Dear Dr. Read,
For the first time, Phaser gave the following warning.XXXXXXXWarning: Input/Default tNCS NMOL (2) does not match suggested NMOL (4): Please check cell content analysis and tNCS to confirm NMOL
Warning: tNCS is present but correction factors NOT applied
XXXXXXX
Hence, I set NMOL=4 (under other setting using the Phenix GUI of Phaser) following which, only the second Warning message was displayed. The LLG and TFZ scores remained the same in both the cases. The warnings remain the same when I try to place more protomers in the ASU.
XXXXXXX Warning: tNCS is present but correction factors NOT appliedXXXXXXX
However, I found the following message from the log file:XXXXXXXXLarge non-origin Patterson peaks indicate that multiple tNCS vectors are present Please analyse peaks for NMOL multiplicity tNCS correction will NOT be applied To activate tNCS correction, enter tNCS vector manuallyXXXXXXXX
I (think, I have) identified the t-vector (0.500 0.000 0.000) but, don't know what parameters of Phaser to tweak with. Any suggestions or pointers to related papers could be very helpful.
I have a similar problem with another dataset of a different protein which is nearly cylindrical.
Thank,Kaushik
On Saturday, 26 November 2016 11:46 PM, Randy Read <[log in to unmask]> wrote:
Hi,
That message should mean that you didn't ask for a number of molecules divisible by the order of the tNCS. With that vector you need to search for an even number of copies.
Let me know if that doesn't explain what you're saying.
Best wishes,Randy Read
----
Randy J. Read
On 25 Nov 2016, at 21:27, KAUSHIK H.S. <[log in to unmask]> wrote:
Hello,
I have a crystal in C2 spacegroup (94.2073 148.003 72.9967 90 97.6686 90) and Xtriage predicts 923 residues in ASU. My protein could be anywhere between 95 to 110 residues long (assuming the terminals could be cleaved). Using a homolog, Phaser gives me a solution with LLG=1072 and TFZ=45. Molrep placed 4 protomers in the ASU however, the crystal packing is poor.

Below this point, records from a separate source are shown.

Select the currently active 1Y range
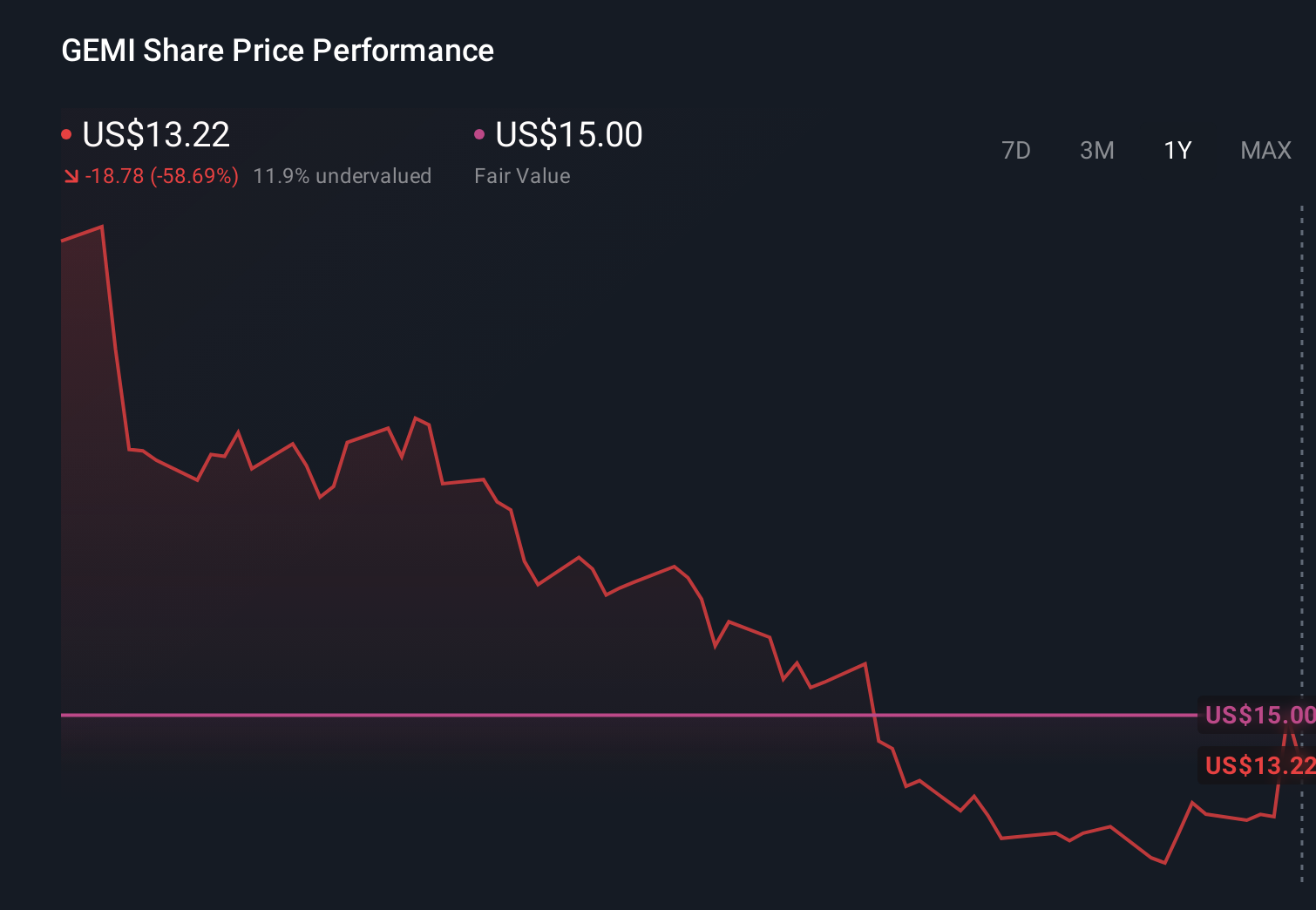This screenshot has height=910, width=1316. [x=1177, y=150]
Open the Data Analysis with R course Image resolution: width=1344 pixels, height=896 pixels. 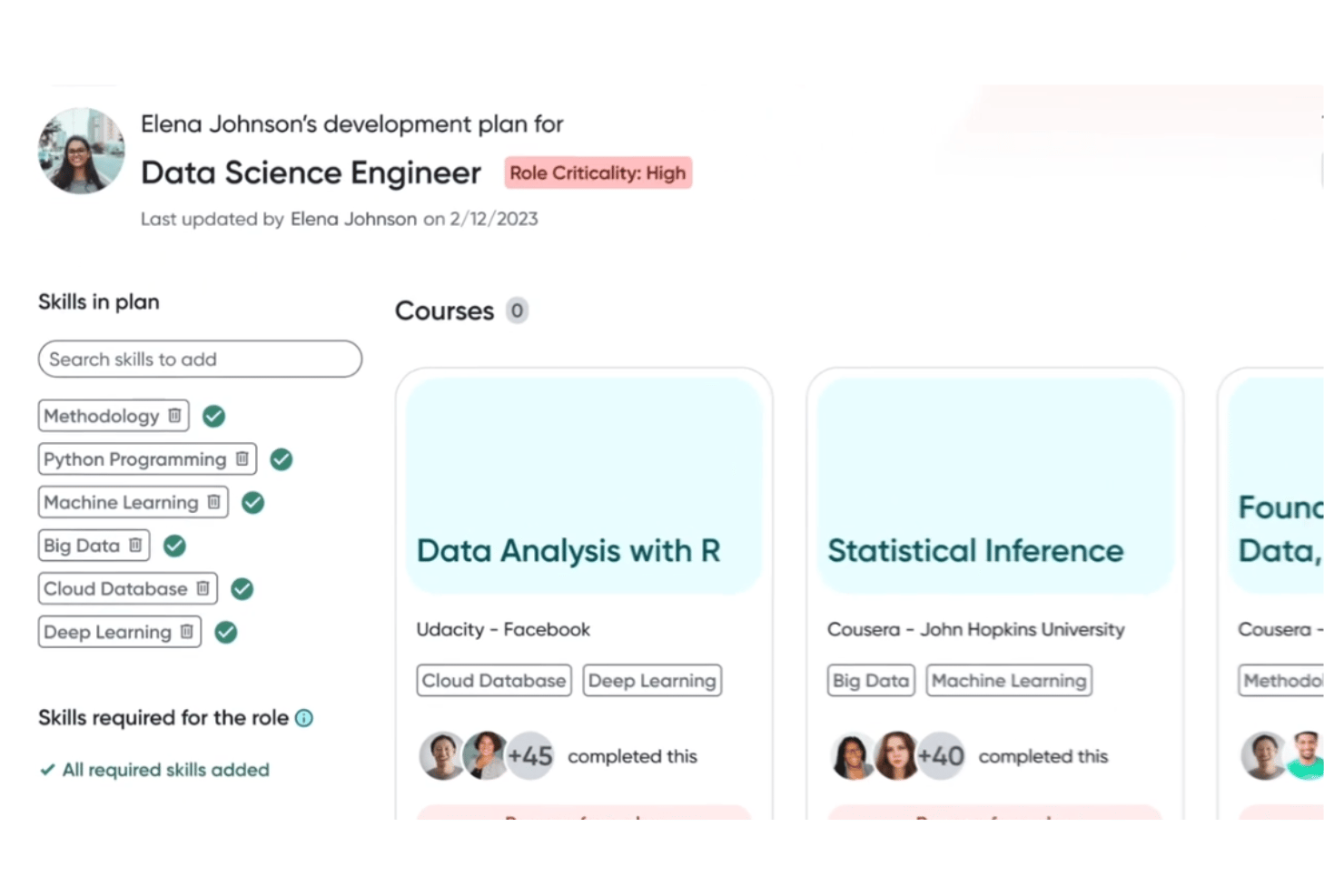click(x=568, y=551)
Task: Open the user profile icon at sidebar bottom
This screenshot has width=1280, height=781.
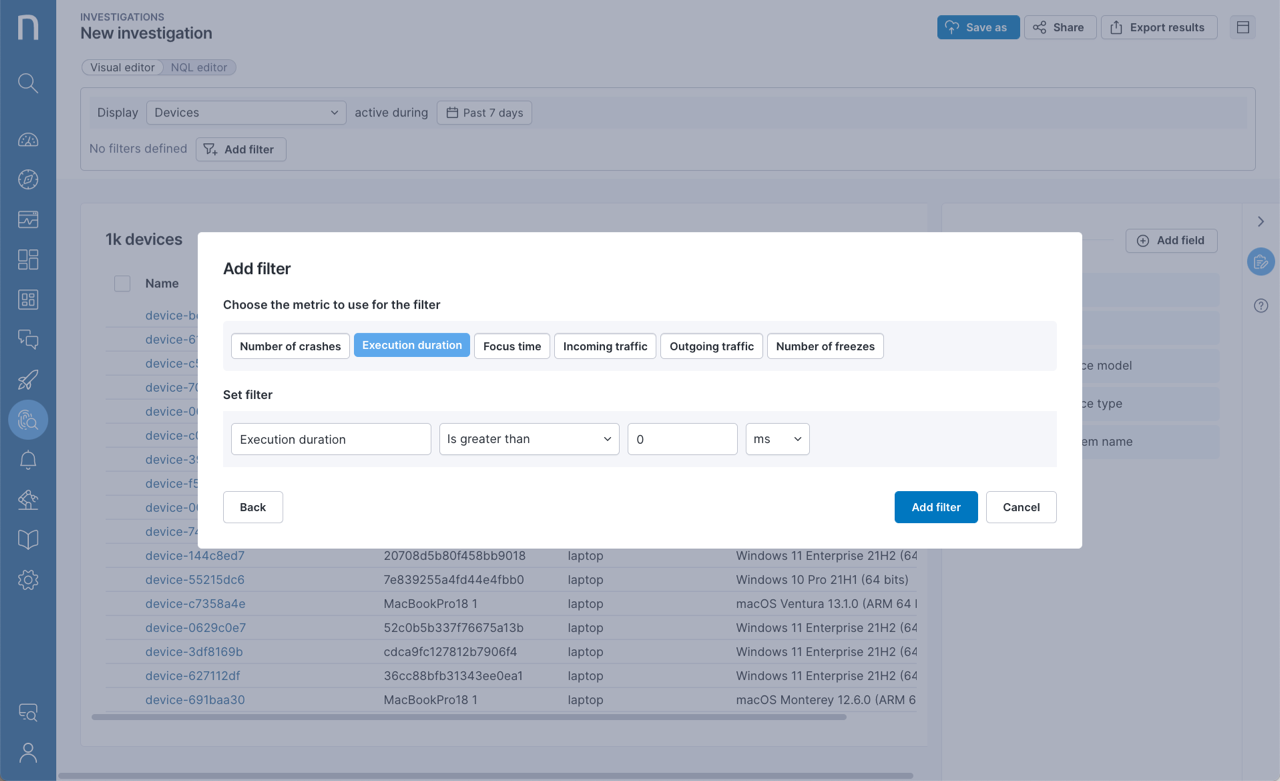Action: 28,752
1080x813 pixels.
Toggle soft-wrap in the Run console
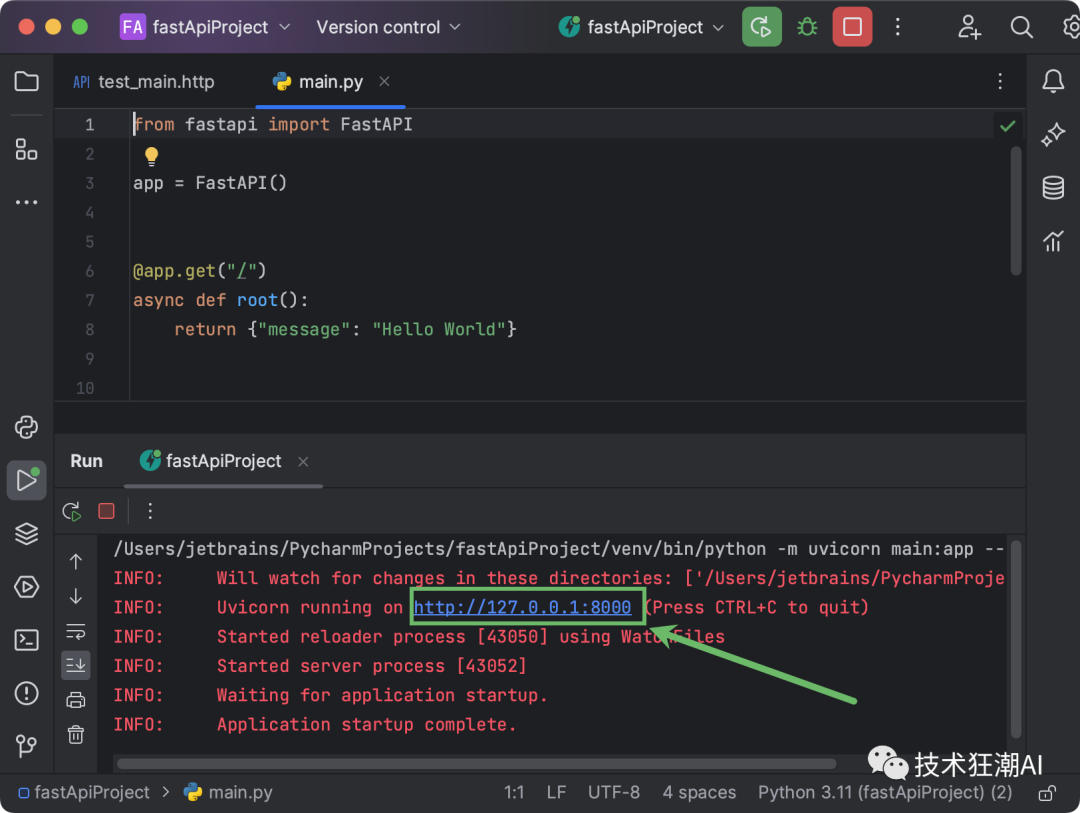pyautogui.click(x=76, y=631)
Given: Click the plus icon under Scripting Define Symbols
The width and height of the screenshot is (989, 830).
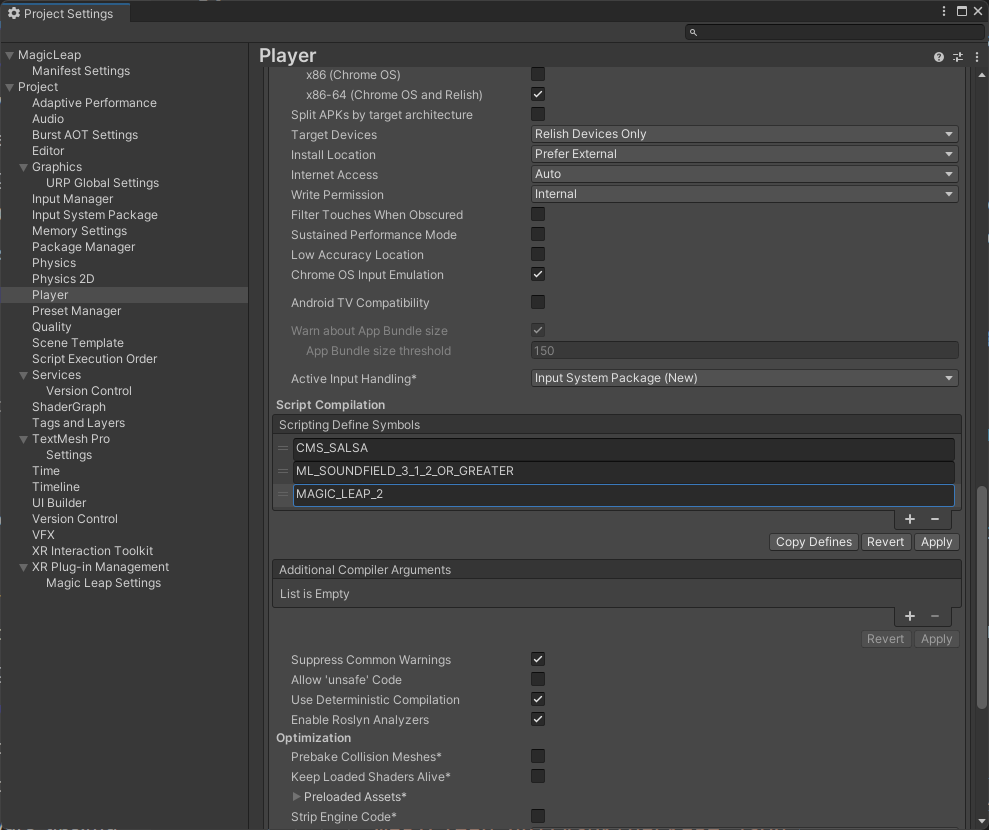Looking at the screenshot, I should 909,519.
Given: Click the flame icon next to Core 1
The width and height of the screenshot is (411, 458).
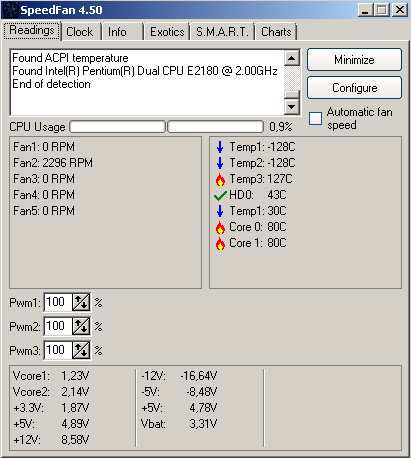Looking at the screenshot, I should [x=220, y=243].
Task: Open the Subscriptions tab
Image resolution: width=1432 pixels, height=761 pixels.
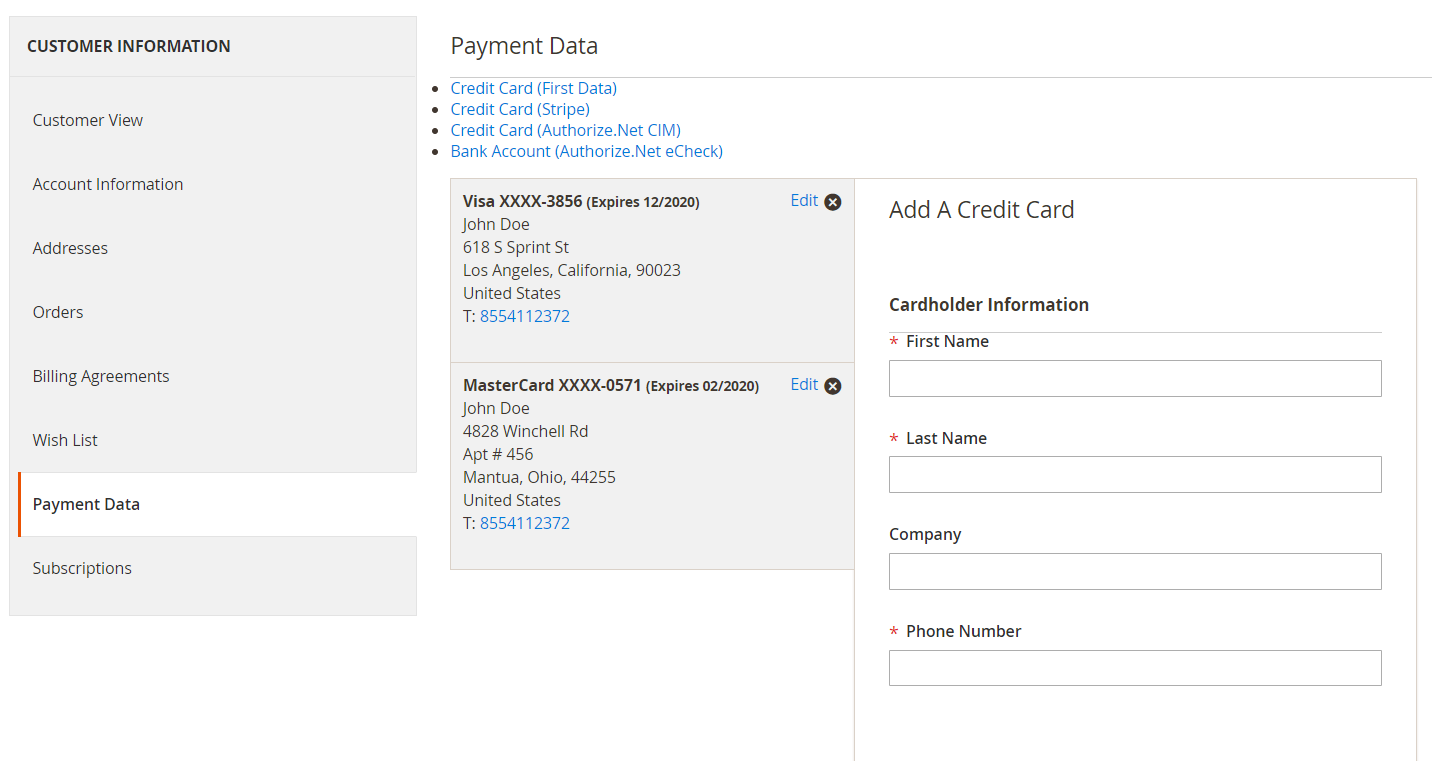Action: point(82,568)
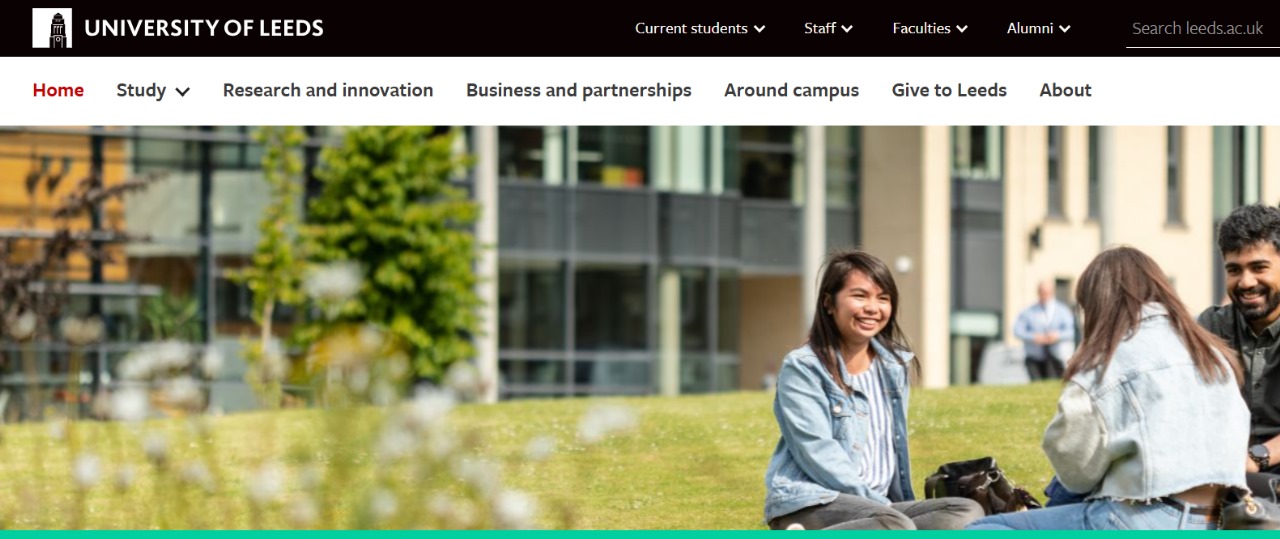Open the Study navigation submenu
The width and height of the screenshot is (1280, 539).
[x=153, y=90]
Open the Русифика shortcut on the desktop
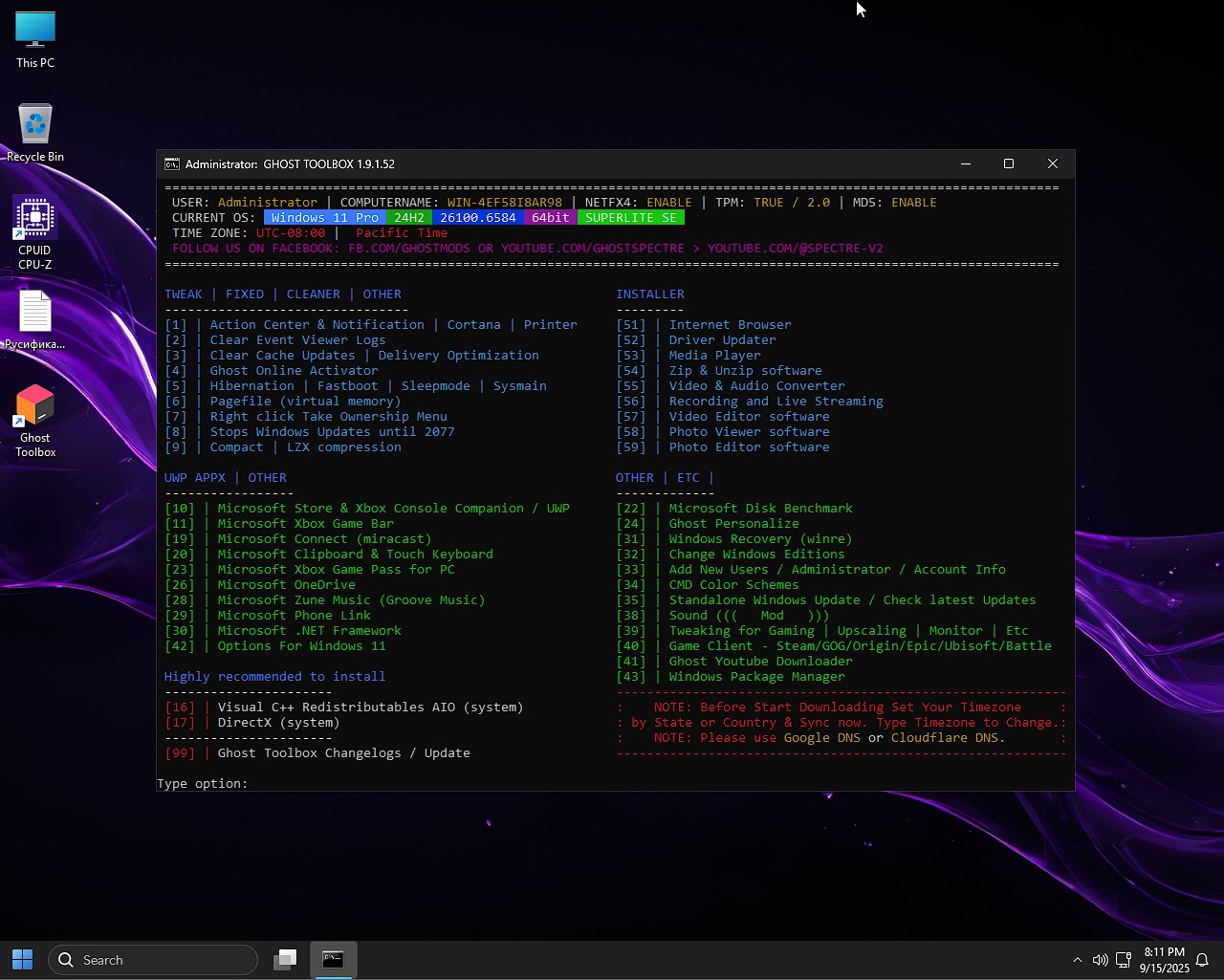 [x=34, y=320]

I understand from Phaser that the tNCS is not accounted for (because the structure is linear?). Is there a way the exact location of the tNCS related protomers be predicted using information from SfCheck and Xtriage?
Xtriage information:Fraqc. coord. : 0.500 0.000 0.000Distance to origin: 47.104Height relative to origin: 79.688%p_value(height) : 5.283e-07
SFCHECK:
Pseudo-translation is detected: 62.6%Pseudo-translation vector: 0.500 0.000 0.000
Sorry if my question is too naive.
Thanks in advance,Kaushik Hatti,Molecular Biophysics Unit,Indian Institute of Science,India.